Os senadores bolsonaristas também protocolaram requerimentos na Comissão de Constituição e Justiça (CCJ) do Senado para convocar Airton Vieira, juiz instrutor do gabinete de Moraes, e Eduardo Tagliaferro, ex-chefe de assessoria do TSE, para prestar esclarecimentos sobre as mensagens reveladas pela Folha de S.Paulo.
Mensagens trocadas
A reportagem exclusiva da Folha de S.Paulo, publicada em 13 de agosto de 2024, trouxe à tona uma série de mensagens e arquivos trocados via WhatsApp entre o ministro Alexandre de Moraes, seu principal assessor no STF, Airton Vieira, e Eduardo Tagliaferro, então chefe da Assessoria Especial de Enfrentamento à Desinformação (AEED) do Tribunal Superior Eleitoral (TSE). Segundo a Folha, o material obtido, que ocupa mais de seis gigabytes de dados, não foi fruto de interceptação ilegal ou acesso hacker, mas sim de fontes com acesso legal a um telefone que continha as mensagens.
O conteúdo das mensagens revela que o gabinete de Moraes solicitou informalmente a produção de relatórios ao setor de combate à desinformação do TSE em pelo menos 20 ocasiões. Esses relatórios foram utilizados como base para embasar decisões do STF contra aliados do ex-presidente Jair Bolsonaro, como parte dos inquéritos das fake news e das milícias digitais. A reportagem destaca que essa prática ocorreu durante e após as eleições de 2022, evidenciando uma cooperação entre o STF e o TSE fora dos canais formais e regimentais.
Em um dos trechos das mensagens divulgadas pela Folha, Airton Vieira expressa preocupação sobre a possibilidade de que o uso do TSE para produzir esses relatórios fosse descoberto. Em um áudio enviado a Tagliaferro, Vieira afirmou que “se alguém for questionar, vai ficar uma coisa muito descarada“. Em outro momento, ele orienta que os relatórios, mesmo que solicitados por Moraes, fossem formalmente atribuídos ao TSE para evitar possíveis questionamentos futuros.
A reportagem da Folha também destaca o caso de dois apoiadores de Bolsonaro, Rodrigo Constantino e Paulo Figueiredo Filho, que foram alvos das medidas baseadas nos relatórios produzidos a partir dessas solicitações informais. As ações determinadas por Moraes incluíram a quebra de sigilo bancário, o cancelamento de passaportes, o bloqueio de redes sociais e intimações para depoimento na Polícia Federal.

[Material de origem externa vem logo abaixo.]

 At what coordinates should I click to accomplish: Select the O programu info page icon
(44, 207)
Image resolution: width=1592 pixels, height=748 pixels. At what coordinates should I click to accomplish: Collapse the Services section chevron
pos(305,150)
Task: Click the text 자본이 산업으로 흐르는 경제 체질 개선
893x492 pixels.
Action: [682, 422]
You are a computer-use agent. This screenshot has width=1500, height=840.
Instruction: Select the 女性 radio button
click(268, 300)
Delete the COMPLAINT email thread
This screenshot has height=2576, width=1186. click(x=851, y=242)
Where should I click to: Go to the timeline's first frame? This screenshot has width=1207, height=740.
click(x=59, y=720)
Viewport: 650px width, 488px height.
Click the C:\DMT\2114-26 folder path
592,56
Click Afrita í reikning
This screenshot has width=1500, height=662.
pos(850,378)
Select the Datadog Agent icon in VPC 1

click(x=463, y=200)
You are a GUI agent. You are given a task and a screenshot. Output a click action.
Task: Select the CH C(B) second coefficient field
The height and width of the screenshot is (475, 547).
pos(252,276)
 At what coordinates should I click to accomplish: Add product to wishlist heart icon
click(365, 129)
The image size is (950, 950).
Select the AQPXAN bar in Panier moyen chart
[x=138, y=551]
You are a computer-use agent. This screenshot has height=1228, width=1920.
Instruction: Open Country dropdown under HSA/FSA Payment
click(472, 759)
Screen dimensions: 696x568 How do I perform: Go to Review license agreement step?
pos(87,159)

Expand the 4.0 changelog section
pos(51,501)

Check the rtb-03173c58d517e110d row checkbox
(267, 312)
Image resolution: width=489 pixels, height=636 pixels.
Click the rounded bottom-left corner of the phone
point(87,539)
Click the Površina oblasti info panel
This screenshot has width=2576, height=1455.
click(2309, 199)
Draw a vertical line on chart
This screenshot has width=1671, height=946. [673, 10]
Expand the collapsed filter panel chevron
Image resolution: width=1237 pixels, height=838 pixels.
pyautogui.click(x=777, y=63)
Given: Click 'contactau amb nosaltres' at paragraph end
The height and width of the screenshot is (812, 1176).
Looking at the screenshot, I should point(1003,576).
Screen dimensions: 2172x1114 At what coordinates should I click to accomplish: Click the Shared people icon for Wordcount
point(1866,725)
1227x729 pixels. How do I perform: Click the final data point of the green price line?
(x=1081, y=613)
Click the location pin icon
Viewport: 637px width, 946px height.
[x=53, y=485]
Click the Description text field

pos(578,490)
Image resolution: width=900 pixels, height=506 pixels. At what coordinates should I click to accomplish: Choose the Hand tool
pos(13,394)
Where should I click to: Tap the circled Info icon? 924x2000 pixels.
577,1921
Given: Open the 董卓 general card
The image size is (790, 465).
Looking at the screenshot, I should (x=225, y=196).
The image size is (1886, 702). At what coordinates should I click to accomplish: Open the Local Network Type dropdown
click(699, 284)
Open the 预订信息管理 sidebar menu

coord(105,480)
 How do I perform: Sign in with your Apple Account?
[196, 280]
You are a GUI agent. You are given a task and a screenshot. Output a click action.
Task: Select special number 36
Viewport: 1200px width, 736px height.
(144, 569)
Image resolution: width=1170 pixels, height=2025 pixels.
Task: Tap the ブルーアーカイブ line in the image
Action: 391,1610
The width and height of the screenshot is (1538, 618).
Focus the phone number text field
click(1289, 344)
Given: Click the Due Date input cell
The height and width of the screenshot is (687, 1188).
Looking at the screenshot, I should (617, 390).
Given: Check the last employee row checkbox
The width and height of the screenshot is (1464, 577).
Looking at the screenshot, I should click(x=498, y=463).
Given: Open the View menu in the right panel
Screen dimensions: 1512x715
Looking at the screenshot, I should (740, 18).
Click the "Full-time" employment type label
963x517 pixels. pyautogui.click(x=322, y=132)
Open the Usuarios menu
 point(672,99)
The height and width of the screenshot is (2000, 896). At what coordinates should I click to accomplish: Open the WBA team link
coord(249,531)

A revelação dessas práticas levantou sérias preocupações entre os senadores bolsonaristas, que veem na atuação de Moraes um abuso de poder e uma violação ao devido processo legal. A Folha de S.Paulo ainda relatou que em algumas das conversas, os assessores de Moraes manifestaram receio de que as provas obtidas por meio dessas solicitações informais pudessem ser questionadas por conta da forma como foram obtidas.